What is required:
Write each entry out again, exactly as it is written.

Stored data entries
============================================================

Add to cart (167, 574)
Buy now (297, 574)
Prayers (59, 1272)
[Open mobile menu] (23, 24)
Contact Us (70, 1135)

============================================================

Response to this exercise:
Add to cart (167, 574)
Buy now (297, 574)
Prayers (59, 1272)
[Open mobile menu] (23, 24)
Contact Us (70, 1135)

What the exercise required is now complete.